The weather has reverted to its previous sulky state. Practically the moment Boris handed over the flag, it started raining again, as if the very sky was mourning. I went up to the horse this morning through hills swathed in cloud. You just drive into the cloud, and stay there; it’s quite disconcerting.

And yet, I keep getting happy little flashes of the last two weeks. They are mostly undifferentiated ones of ordinary people smiling and whooping, of crowds going wild with delirium and waving their flags, of walls of sound. (My niece’s husband worked as a technician in the Excel centre, and reported that during the boxing he clocked the crowd noise at the same number of decibels as a Formula One racing car. ‘I think it’s actually illegal,’ he said. ‘I’m surprised health and safety didn’t have something to say.)
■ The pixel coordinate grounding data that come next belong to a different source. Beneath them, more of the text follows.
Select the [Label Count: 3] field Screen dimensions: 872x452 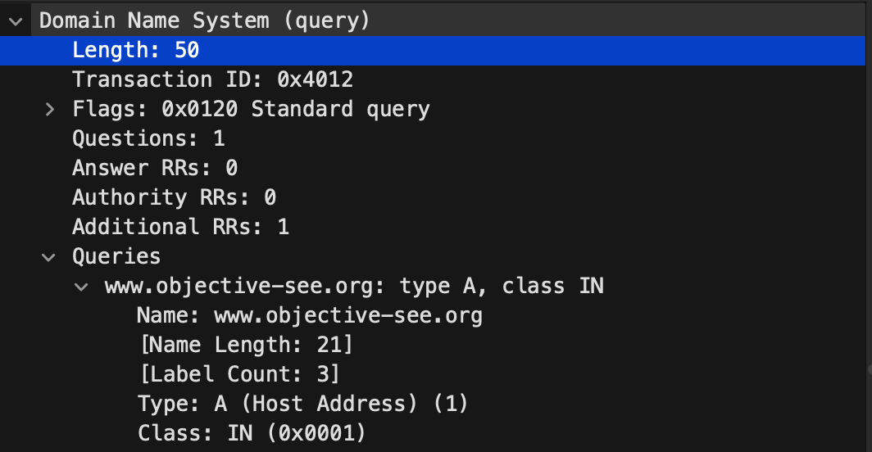[x=433, y=374]
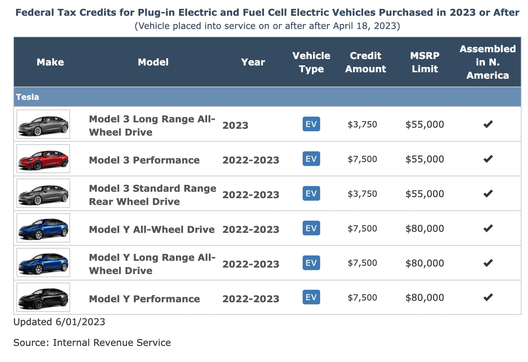Click the Model Y Long Range All-Wheel Drive name
The image size is (528, 362).
coord(152,264)
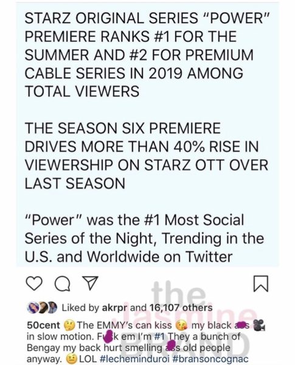This screenshot has height=365, width=295.
Task: Open akrpr profile from likes line
Action: (115, 308)
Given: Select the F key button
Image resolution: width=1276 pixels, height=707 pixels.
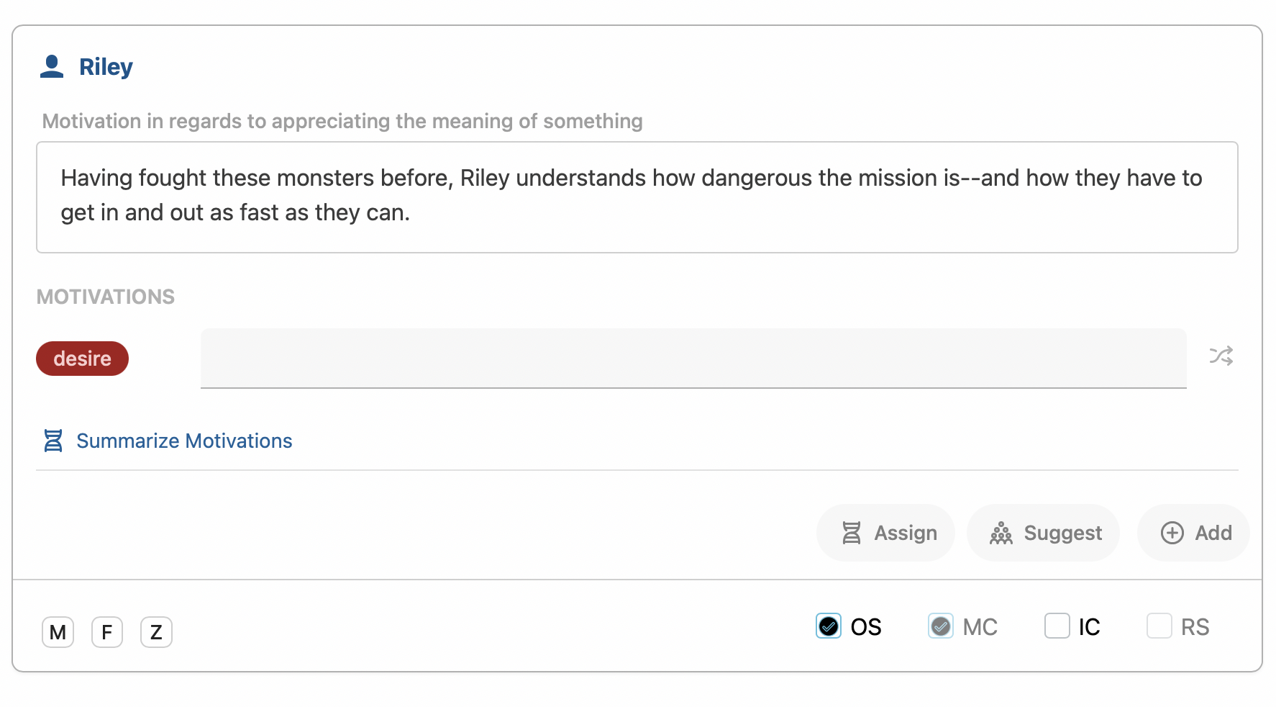Looking at the screenshot, I should (x=107, y=632).
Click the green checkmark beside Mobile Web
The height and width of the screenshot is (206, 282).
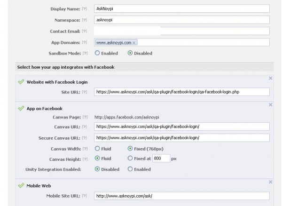pos(20,186)
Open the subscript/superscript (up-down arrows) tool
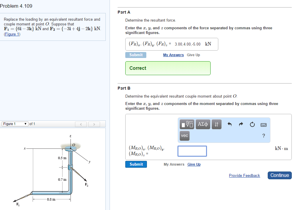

I remember the ecstatic rowers and the weeping cyclists and Wiggo and his sideburns and the way his fingers caressed the handlebars of his bike as if he were playing a Bach suite. I remember the horses, jumping and dancing and running their hearts out. I remember the amazed athletes, who never thought they would get near a medal, and the crushed ones, who wanted the gold so much that silver was no consolation. I remember one little boy, caught on camera by the BBC, right at the beginning, saying: ‘It’s like being in Wonderland.’